Cette année, les pays africains devraient payer près de 89 milliards de dollars (environ 78 milliards d’euros au cours actuel) en service de la dette, alors que 20 pays à faible revenu sont dans une situation de surendettement.
Trump n’a pas arrangé les affaires
Par ailleurs, les changements brusques dans la gouvernance mondiale depuis que le président Donald Trump a pris ses fonctions en janvier, tels que les réductions massives de l’aide américaine et les taxes commerciales, auront des répercussions durables pour le continent, déclare Trevor Manuel.

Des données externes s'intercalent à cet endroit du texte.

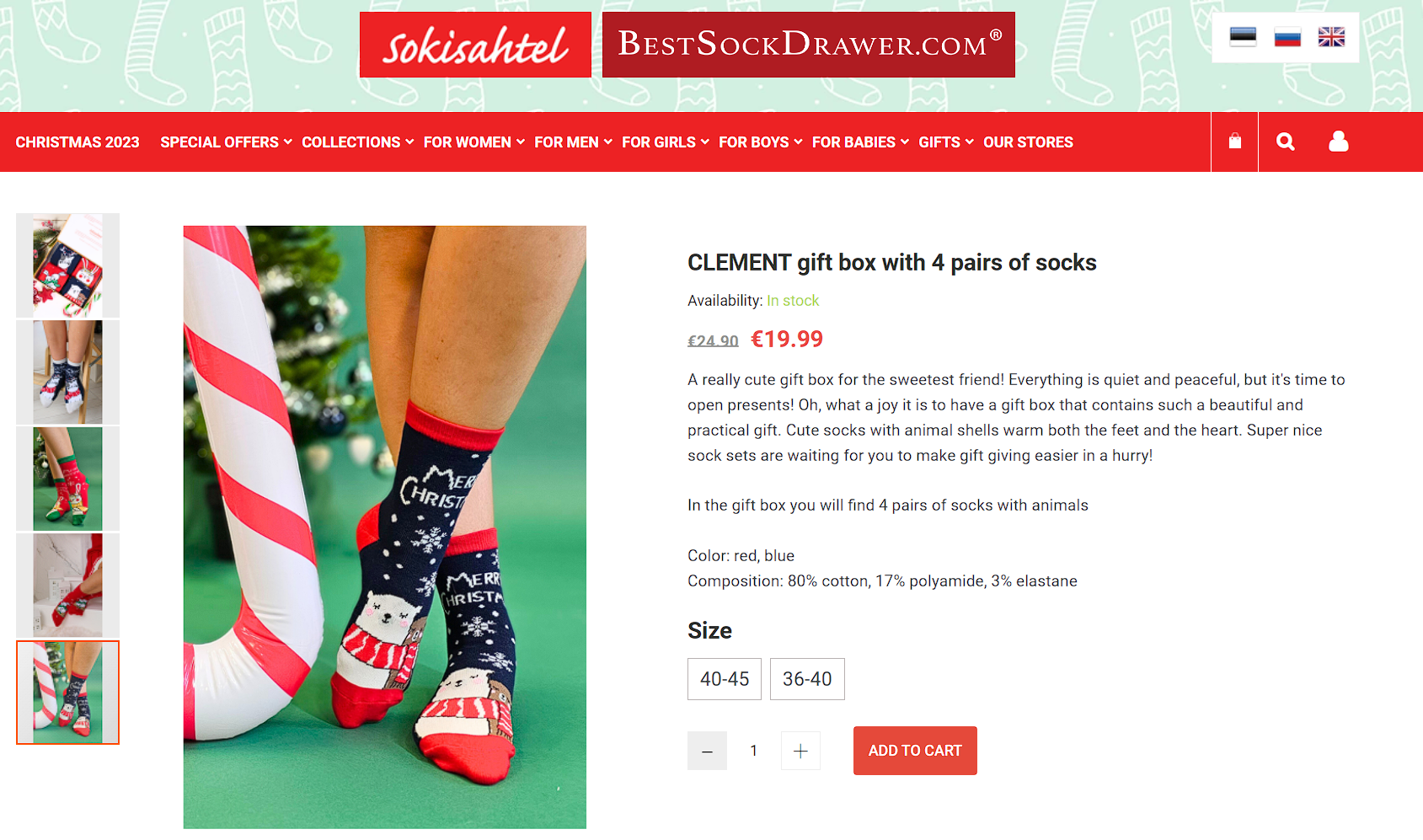Open the For Women dropdown
The image size is (1423, 840).
[x=473, y=142]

L’annonce «capricieuse» de Trump en avril concernant les importants droits de douane a également mis un terme de facto à l’accord commercial AGOA qui avait contribué à renforcer certaines économies africaines, juge-t-il, citant le Lesotho, qui s’est vu imposer des droits de douane de 50% pour ses exportations vers les États-Unis, ou Madagascar (47% de droits de douane). Si ces taxes ont finalement été suspendues pour 90%, un taux plancher de 10% s’applique toujours.
À cela s’ajoutent la fermeture soudaine de l’Agence américaine de développement USAID et l’arrêt de l’aide humanitaire américaine qui en découle, ainsi que la pression exercée sur les pays membres de l’Otan pour qu’ils dépensent davantage pour leur défense et soient donc tentés de couper dans leur budget dédié à l’assistance. «L’impact sur le continent africain va être très sévère», prédit l’expert.
Pour le président du panel d’experts, le travail effectué par ses membres pour une meilleure compréhension de l’économie africaine et pour développer des solutions est susceptible de se poursuivre au-delà du G20 de cette année, par exemple, via la Commission économique pour l’Afrique des Nations Unies et l’Union africaine. Les travaux engagés ont inclus l’étude des «dynamiques intra-africaines», telles que le rôle de l’Accord de libre-échange continental africain lancé en 2019.
L’économie de la région souffre aussi des conflits, affirme Trevor Manuel, qui cite la guerre au Soudan et les affrontements qui ont freiné un important projet gazier dans le nord du Mozambique.
«Lorsque les pays dépensent plus pour la guerre que pour l’amélioration des conditions de vie des populations, alors nous faisons face à des conséquences profondes», déclare-t-il, appelant à une ONU et une Union africaine fortes «pour persuader les pays de faire les bonnes choses».